■ Activity: Each of the entries below should be written out exactly as it reads.

■ Provided entries:
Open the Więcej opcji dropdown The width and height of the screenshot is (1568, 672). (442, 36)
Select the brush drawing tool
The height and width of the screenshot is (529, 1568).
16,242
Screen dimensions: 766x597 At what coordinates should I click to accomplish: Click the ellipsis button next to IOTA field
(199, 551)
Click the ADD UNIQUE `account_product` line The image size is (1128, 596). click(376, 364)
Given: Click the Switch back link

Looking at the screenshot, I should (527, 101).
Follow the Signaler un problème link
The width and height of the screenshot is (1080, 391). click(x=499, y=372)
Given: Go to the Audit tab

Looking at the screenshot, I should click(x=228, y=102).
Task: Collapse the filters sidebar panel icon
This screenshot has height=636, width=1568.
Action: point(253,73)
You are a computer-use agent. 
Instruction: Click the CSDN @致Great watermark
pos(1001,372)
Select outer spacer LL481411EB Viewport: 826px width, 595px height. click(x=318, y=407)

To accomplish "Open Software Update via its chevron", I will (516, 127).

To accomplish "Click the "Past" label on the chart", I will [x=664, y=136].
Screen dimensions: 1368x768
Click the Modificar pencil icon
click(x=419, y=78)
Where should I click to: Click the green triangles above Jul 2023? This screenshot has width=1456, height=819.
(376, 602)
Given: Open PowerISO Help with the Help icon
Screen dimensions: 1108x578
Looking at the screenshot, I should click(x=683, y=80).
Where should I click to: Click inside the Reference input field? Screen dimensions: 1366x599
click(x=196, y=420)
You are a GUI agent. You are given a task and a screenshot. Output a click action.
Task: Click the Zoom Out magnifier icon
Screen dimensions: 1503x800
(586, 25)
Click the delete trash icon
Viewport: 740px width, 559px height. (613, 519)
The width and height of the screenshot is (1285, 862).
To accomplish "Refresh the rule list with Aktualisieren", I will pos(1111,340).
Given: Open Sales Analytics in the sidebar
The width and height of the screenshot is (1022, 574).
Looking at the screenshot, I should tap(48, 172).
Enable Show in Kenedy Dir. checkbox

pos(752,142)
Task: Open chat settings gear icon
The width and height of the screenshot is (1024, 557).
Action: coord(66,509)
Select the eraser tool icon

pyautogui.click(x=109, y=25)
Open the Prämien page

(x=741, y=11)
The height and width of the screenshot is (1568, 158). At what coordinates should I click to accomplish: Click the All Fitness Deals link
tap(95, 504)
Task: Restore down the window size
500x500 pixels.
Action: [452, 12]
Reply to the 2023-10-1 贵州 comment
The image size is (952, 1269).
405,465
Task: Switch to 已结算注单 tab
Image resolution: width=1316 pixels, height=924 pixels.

■ Exercise answer:
Open the Więcej opcji dropdown The width and height of the screenshot is (1568, 672). (442, 36)
Select the brush drawing tool
The height and width of the screenshot is (529, 1568).
16,242
Screen dimensions: 766x597 At what coordinates should I click to accomplish: Click the ellipsis button next to IOTA field
(199, 551)
Click the ADD UNIQUE `account_product` line The image size is (1128, 596). click(376, 364)
Given: Click the Switch back link

Looking at the screenshot, I should (527, 101).
Follow the Signaler un problème link
The width and height of the screenshot is (1080, 391). click(x=499, y=372)
Given: Go to the Audit tab

Looking at the screenshot, I should click(x=228, y=102).
Task: Collapse the filters sidebar panel icon
This screenshot has height=636, width=1568.
Action: point(253,73)
You are a computer-use agent. 
Instruction: Click the CSDN @致Great watermark
pos(1001,372)
Select outer spacer LL481411EB Viewport: 826px width, 595px height. click(x=318, y=407)

To accomplish "Open Software Update via its chevron", I will (516, 127).

To accomplish "Click the "Past" label on the chart", I will [x=664, y=136].
Screen dimensions: 1368x768
Click the Modificar pencil icon
click(x=419, y=78)
Where should I click to: Click the green triangles above Jul 2023? This screenshot has width=1456, height=819.
(376, 602)
Given: Open PowerISO Help with the Help icon
Screen dimensions: 1108x578
Looking at the screenshot, I should click(x=683, y=80).
Where should I click to: Click inside the Reference input field? Screen dimensions: 1366x599
click(x=196, y=420)
You are a GUI agent. You are given a task and a screenshot. Output a click action.
Task: Click the Zoom Out magnifier icon
Screen dimensions: 1503x800
(586, 25)
Click the delete trash icon
Viewport: 740px width, 559px height. (613, 519)
The width and height of the screenshot is (1285, 862).
To accomplish "Refresh the rule list with Aktualisieren", I will pos(1111,340).
Given: Open Sales Analytics in the sidebar
The width and height of the screenshot is (1022, 574).
Looking at the screenshot, I should tap(48, 172).
Enable Show in Kenedy Dir. checkbox

pos(752,142)
Task: Open chat settings gear icon
The width and height of the screenshot is (1024, 557).
Action: coord(66,509)
Select the eraser tool icon

pyautogui.click(x=109, y=25)
Open the Prämien page

(x=741, y=11)
The height and width of the screenshot is (1568, 158). At what coordinates should I click to accomplish: Click the All Fitness Deals link
tap(95, 504)
Task: Restore down the window size
500x500 pixels.
Action: [452, 12]
Reply to the 2023-10-1 贵州 comment
The image size is (952, 1269).
405,465
Task: Switch to 已结算注单 tab
Image resolution: width=1316 pixels, height=924 pixels.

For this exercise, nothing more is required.